## Supplied information
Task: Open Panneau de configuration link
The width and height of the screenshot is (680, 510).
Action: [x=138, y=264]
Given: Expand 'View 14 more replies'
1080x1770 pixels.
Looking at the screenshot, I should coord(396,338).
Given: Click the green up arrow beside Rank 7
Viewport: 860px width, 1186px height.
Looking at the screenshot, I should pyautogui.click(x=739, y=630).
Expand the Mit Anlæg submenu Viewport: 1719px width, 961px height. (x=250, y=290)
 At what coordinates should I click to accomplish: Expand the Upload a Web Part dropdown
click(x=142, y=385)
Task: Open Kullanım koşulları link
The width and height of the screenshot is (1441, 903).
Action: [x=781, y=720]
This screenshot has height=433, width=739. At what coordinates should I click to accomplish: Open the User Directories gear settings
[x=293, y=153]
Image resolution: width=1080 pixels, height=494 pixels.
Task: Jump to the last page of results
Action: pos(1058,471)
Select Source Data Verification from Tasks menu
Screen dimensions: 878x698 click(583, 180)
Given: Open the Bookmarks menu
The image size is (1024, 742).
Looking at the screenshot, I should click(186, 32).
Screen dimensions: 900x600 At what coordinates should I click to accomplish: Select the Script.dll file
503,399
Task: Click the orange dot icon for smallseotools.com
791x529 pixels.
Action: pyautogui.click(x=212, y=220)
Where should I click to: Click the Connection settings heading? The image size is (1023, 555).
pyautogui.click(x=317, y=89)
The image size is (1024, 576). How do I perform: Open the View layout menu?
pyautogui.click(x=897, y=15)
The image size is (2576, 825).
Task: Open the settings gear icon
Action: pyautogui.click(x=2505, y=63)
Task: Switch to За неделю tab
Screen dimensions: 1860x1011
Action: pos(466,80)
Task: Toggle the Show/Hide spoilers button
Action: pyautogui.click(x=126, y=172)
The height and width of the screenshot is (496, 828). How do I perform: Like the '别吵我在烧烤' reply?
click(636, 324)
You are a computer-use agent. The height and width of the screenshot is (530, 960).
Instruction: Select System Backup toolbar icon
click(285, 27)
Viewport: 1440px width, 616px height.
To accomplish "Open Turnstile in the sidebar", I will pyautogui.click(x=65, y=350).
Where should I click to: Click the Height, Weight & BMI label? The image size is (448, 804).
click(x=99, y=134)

## Task details
Write only the number of lines in the entries where the string "link" occurs.

## Task result
2